◆ TRECHO DO DOCUMENTO:
________________________
Torcuato Luca de Tena (1923 - 1999) foi um dos grandes intelectuais espanhóis do século XX. Jornalista, escritor e acadêmico, ele acabou expulso do jornal de sua família, em 1973, por insistir em um pensamento conservador, monarquista e neoliberal em uma Espanha que vi o regime ditatorial de Francisco Franco chegar ao fim, o que aconteceria dois anos depois. Luca de Tena então cortou vínculos com sua pátria e partiu para o México, onde se dedicou à escrita. Foi nesse período que escreveu sua obra máxima “As Linhas Tortas de Deus” (1979).
Até hoje considerado um dos livros obrigatórios quando se fala de psicologia, “As Linhas Tortas de Deus” se passa dentro de uma casa para tratamento de saúde mental, à época chamadas de manicômios. No prólogo da obra, o autor fala de sua internação voluntária de 18 dias para entender sobre o que escreveria - ele não queria ser simplório ou abusar da caricatura. Hoje, a visão de Luca de Tena é obsoleta ao considerar que as pessoas com alguma questão de saúde mental seja “uma linha torta de Deus”, “erros da natureza” ou “pobres loucos”, mas o livro continua sendo um bem amarrado thriller agora transformado em filme na Netflix.
Dirigido por Oriol Paulo, da boa série “O Inocente” e do ótimo filme “Contratempo”, ambos da Netflix, “As Linhas Tortas de Deus” é um suspense psicológico cheio de reviravoltas, algumas ótimas, mas outras, nem tanto. O filme tem início com Alice Gould (Bárbara Lennie) sendo internada em uma clínica. Ela diz estar lá infiltrada para investigar um crime que ocorreu no local, mas é admitida com o diagnóstico de mentir compulsoriamente devido à necessidade de sempre ter uma resposta pronta para tudo. No quê acreditar?
________________________
◆ INFORMAÇÕES FORNECIDAS:
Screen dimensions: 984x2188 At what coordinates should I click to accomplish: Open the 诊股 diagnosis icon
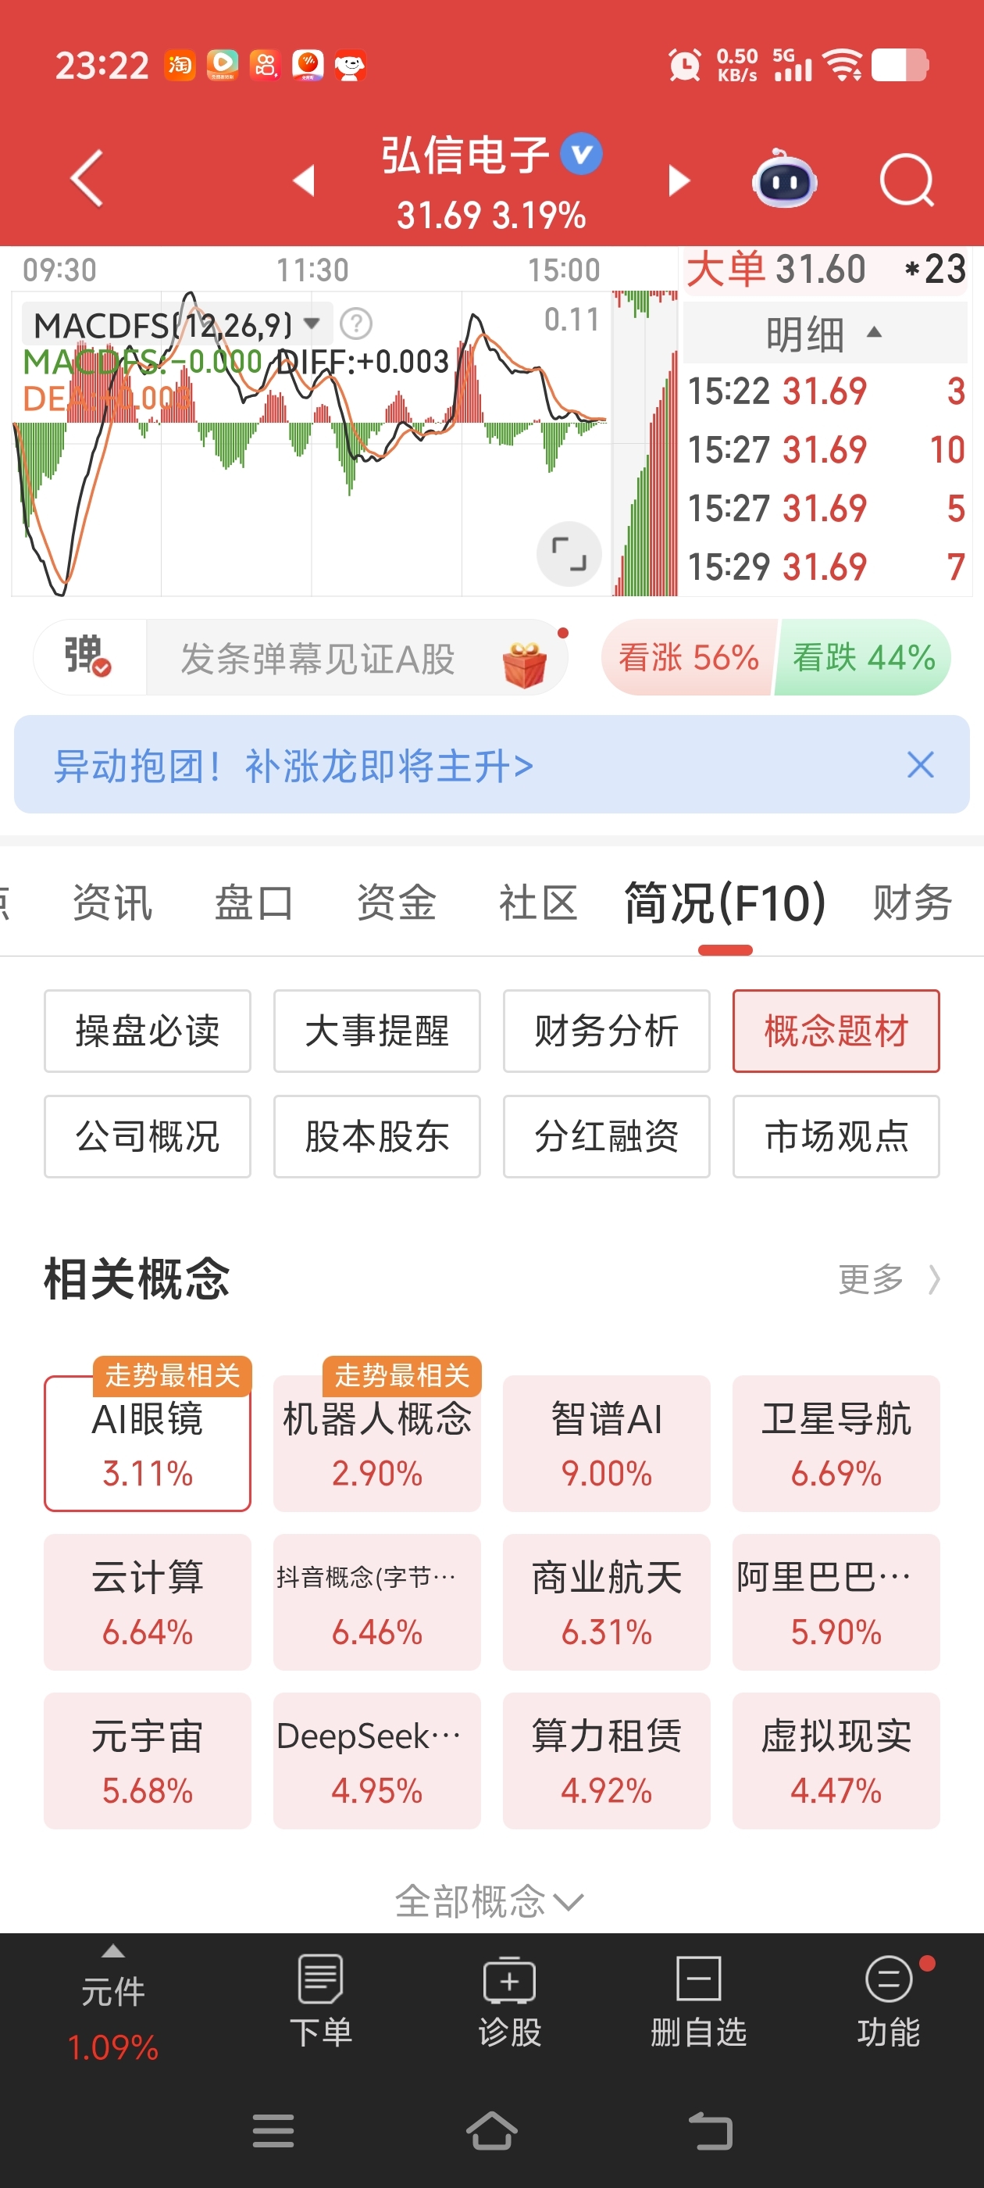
________________________
◆ REQUISITO 1: Reproduza do trecho do documento a parte que se inicia nas palavras que contêm "Dirigido por Oriol" e se encerra em "No quê acreditar?".
◆ REQUISITO 2: Liste todos os anos citados no trecho do documento.

◆ RESPOSTA ESCRITA 1:
Dirigido por Oriol Paulo, da boa série “O Inocente” e do ótimo filme “Contratempo”, ambos da Netflix, “As Linhas Tortas de Deus” é um suspense psicológico cheio de reviravoltas, algumas ótimas, mas outras, nem tanto. O filme tem início com Alice Gould (Bárbara Lennie) sendo internada em uma clínica. Ela diz estar lá infiltrada para investigar um crime que ocorreu no local, mas é admitida com o diagnóstico de mentir compulsoriamente devido à necessidade de sempre ter uma resposta pronta para tudo. No quê acreditar?

◆ RESPOSTA ESCRITA 2: 1923, 1999, 1973 e 1979.